Question Without Notice No. 1216 asked in the Legislative Council on 27 November 2018 by Hon Peter Collier

Parliament: 40 Session: 1

METHAMPHETAMINE — COMPULSORY CRISIS INTERVENTION SERVICES

1216. Hon PETER COLLIER to the parliamentary secretary representing the Minister for Mental Health:

I refer to the media statement titled ''Methamphetamine Action Plan boosted with more initiatives'', released on Monday, 26 November 2018, and the announcement that the state government will plan for a WA trial of compulsory crisis intervention.

(1) Given that the Methamphetamine Action Plan Taskforce final report advises the government that there is ''existing unmet demand for treatment services including residential rehabilitation'' and therefore ''voluntary treatment needs should be met before giving any consideration to compulsory residential rehabilitation treatment'', why has the government planned to introduce compulsory crisis intervention services?

(2) What are the current levels of unmet demand referred to in the report for treatment services in residential rehabilitation?

(3) What are the expected costs for undertaking a trial of compulsory crisis intervention for the Department of Health, Mental Health Commission and Western Australia Police Force?

(4) What is the model of service that compulsory crisis intervention will utilise or be based upon, given the McGowan government originally deferred the introduction of compulsory treatment until the results of a New South Wales trial were available?

Hon ALANNA CLOHESY replied:

I thank the honourable member for some notice of the question.

(1) The planning for compulsory crisis intervention services will commence in response to the Methamphetamine Action Plan Taskforce report's recommendation 29 to ''establish an appropriate alternative crisis intervention response that would provide a short-term place for methamphetamine users when they are in crisis that will keep them, their families and the community safe''. This does not encompass the provision of longer term compulsory residential rehabilitation.
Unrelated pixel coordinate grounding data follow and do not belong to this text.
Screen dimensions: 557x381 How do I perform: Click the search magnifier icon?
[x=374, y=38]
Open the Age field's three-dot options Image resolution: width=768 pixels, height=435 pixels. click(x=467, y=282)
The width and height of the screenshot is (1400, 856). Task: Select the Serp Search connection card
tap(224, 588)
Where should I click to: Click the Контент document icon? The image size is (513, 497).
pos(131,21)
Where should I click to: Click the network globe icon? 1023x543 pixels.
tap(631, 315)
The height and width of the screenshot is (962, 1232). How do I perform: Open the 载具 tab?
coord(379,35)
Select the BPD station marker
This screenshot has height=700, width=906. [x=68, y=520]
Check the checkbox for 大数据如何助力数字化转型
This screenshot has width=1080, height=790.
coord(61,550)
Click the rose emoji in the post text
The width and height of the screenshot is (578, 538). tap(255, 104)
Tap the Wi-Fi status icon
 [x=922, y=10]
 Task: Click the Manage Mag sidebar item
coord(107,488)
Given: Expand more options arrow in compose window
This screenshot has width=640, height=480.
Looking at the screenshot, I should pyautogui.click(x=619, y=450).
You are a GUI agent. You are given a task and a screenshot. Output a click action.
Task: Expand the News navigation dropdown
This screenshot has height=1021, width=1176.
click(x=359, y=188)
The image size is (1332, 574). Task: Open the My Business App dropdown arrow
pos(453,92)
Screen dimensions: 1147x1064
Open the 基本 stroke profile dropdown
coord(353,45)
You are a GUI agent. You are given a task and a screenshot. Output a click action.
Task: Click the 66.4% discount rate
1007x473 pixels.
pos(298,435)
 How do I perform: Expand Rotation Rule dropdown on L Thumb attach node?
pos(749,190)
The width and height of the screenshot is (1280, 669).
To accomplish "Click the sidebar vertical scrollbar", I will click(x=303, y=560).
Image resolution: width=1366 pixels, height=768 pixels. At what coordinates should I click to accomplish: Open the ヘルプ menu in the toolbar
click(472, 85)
(2) The ''Western Australian Mental Health, Alcohol and Other Drug Services Plan 2015–2025'' identified that the optimal level of residential rehabilitation services by the end of 2017 was 399 beds; that is, 55 additional beds compared with 2013 actual levels. Since the release of the plan, an additional 52 residential rehabilitation beds have been provided, with the state government committing to provide these on an ongoing basis as part of the methamphetamine action plan. There will be funding of $16 million from 2018–19 to 2021–22. In addition, as part of the MAP, the state government has committed to provide up to 33 residential rehabilitation and low-medical withdrawal beds in the south west, with funding of $9.3 million from 2018–19 to 2021–22. As a result, the 2017 optimal level identified in the plan has been met.

(3) The costs will be determined following the finalisation of the model of service.

(4) The model of service will be established through a consultative co-design process to address compulsory crisis intervention for people who are at imminent risk of causing serious harm to themselves or others as a result of their alcohol or other drug use.